━━━━━ Document extract
Al-Qaida claim responsibility for Algeria bombings

Al-Qaida’s North African affiliate claimed responsibility today for a car bombing in Algeria that killed 30 coastguard officers and another recent blast that ripped through a crowd waiting for the president.

Al-Qaida claim responsibility for Algeria bombings

Al-Qaida’s North African affiliate claimed responsibility today for a car bombing in Algeria that killed 30 coastguard officers and another recent blast that ripped through a crowd waiting for the president.

In yesterday’s blast, explosives planted in a van ripped through barracks in the northern coastal town of Dellys, about 30 miles from the capital, Algiers. The bombing appeared timed to kill as many officers as possible when they were grouped together to raise the flag.

Al-Qaida in Islamic North Africa claimed responsibility in a statement posted on an Islamic website, and the group said it also was behind a blast on Thursday that killed at least 22 in eastern Algeria.

“We swear to God to continue sacrificing our lives until you stop supporting the crusaders in their war, apply the Islamic tenet and stop your war against God’s religion,” the group said in the statement.

Al-Qaida in Islamic North Africa has carried out a spate of recent bombings that have shattered the Algerian government’s efforts – successful until recently – to restore calm after a 15-year Islamist insurgency.

The government has responded by intensifying military crackdowns on Islamic militants hiding out in remote scrubland. Interior Minister Noureddine Yazid Zerhouni warned terrorists on Friday that they have “one choice: Turn themselves in, or die”.

Saturday’s bombing killed 30 coastguards, the Interior Minister said. Dozens were injured.

It was Algeria’s deadliest attack since April, when triple suicide bombings against the prime minister’s office and a police station killed 32.
━━━━━━━━━━
### Study questions
- A) From the Algeria bombings article, extract word for word the passage that begins with "Al-Qaida in Islamic North Africa has" and ends with "Dozens were injured.".
- B) In the Algeria bombings article, how many people did the triple suicide bombings in April kill?
━━━━━ Dataset content
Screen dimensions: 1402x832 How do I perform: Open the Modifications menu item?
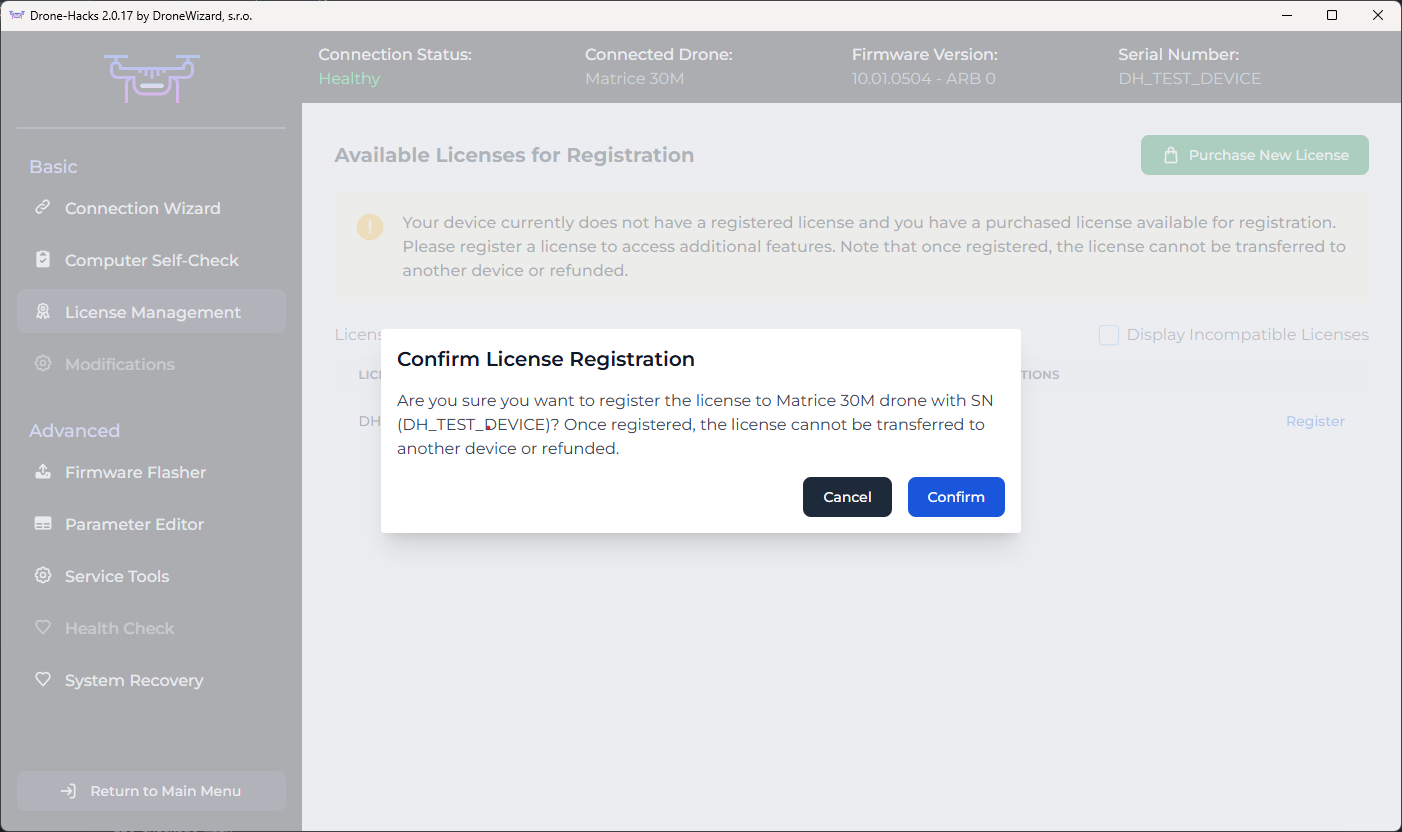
━━━━━━━━━━
### Answers for the exercise
- A)
Al-Qaida in Islamic North Africa has carried out a spate of recent bombings that have shattered the Algerian government’s efforts – successful until recently – to restore calm after a 15-year Islamist insurgency.

The government has responded by intensifying military crackdowns on Islamic militants hiding out in remote scrubland. Interior Minister Noureddine Yazid Zerhouni warned terrorists on Friday that they have “one choice: Turn themselves in, or die”.

Saturday’s bombing killed 30 coastguards, the Interior Minister said. Dozens were injured.

- B) 32